Discharge Summary Template

Discharge Summary Template Definition and Tutorial

The discharge letter template is used when a medical facility releases a person after completing a treatment course, operation, etc. It is also used when patients change their physician. It is a brief description of the therapy recently received by the individual. It helps the doctor to understand a person's state of health and see what treatment should be applied. In most cases, the template is filled out with the use of medical terms that are not so easy to understand for an ordinary person (but are quite informative for doctors). The patient gets a copy, and the second document variant is sent to the general practitioner. Unlike the individual who gets the template right before leaving the hospital, the doctor may get a sample with a delay. Depending on the individual's state, the discharge may be minimal (if no care or little care is needed) or complex (for specialized or complicated care).

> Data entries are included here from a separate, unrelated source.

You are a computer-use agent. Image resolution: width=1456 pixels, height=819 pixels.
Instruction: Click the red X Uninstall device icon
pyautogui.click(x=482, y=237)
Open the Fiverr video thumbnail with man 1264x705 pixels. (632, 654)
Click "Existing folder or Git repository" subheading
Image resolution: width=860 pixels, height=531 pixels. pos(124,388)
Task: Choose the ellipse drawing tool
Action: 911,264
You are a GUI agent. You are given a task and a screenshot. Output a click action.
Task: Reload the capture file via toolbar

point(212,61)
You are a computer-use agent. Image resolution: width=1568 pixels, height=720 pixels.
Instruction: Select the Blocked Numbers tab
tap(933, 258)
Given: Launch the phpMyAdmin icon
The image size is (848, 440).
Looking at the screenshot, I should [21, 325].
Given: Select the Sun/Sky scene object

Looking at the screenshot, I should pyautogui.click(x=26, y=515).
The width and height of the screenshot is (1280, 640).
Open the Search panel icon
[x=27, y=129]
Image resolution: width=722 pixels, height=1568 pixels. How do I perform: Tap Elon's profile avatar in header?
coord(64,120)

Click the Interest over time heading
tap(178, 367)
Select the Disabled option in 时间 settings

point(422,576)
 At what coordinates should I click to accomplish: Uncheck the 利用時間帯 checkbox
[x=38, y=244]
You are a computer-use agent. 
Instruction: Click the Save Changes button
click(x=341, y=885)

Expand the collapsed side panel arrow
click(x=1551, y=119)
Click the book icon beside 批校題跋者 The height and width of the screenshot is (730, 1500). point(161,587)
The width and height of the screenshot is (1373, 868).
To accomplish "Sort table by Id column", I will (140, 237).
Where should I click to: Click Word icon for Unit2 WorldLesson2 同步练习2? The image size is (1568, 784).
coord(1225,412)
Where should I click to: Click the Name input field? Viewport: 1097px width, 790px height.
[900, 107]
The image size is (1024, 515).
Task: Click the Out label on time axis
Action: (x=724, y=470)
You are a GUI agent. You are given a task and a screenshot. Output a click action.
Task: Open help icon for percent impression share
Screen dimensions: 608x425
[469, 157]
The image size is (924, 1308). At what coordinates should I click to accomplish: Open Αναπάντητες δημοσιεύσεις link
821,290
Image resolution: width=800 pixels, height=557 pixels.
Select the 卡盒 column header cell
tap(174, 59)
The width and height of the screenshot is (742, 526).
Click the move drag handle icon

Components of the Medical Discharge Summary Letter

The discharge summary includes a basic set of information about the person admitted to the hospital and both the starting and finishing state. It includes the following information:

The full name of the patient and filing date.
Admission and termination dates.
Starting and final diagnosis.
Recommended level of therapy, successfully or unsuccessfully completed by a program.
The amount of treatment program hours.
The type of discharge including completed transfer or withdraw from the clinic.
Abilities and strengths of the individual who was in the healthcare institution.
The present state of the individual and recommended treatment and care.
The final diagnosis and rehabilitation plan.
Document certification by client and therapist.

It is important to ask the doctor or nurse to provide a copy of the document before you leave the hospital.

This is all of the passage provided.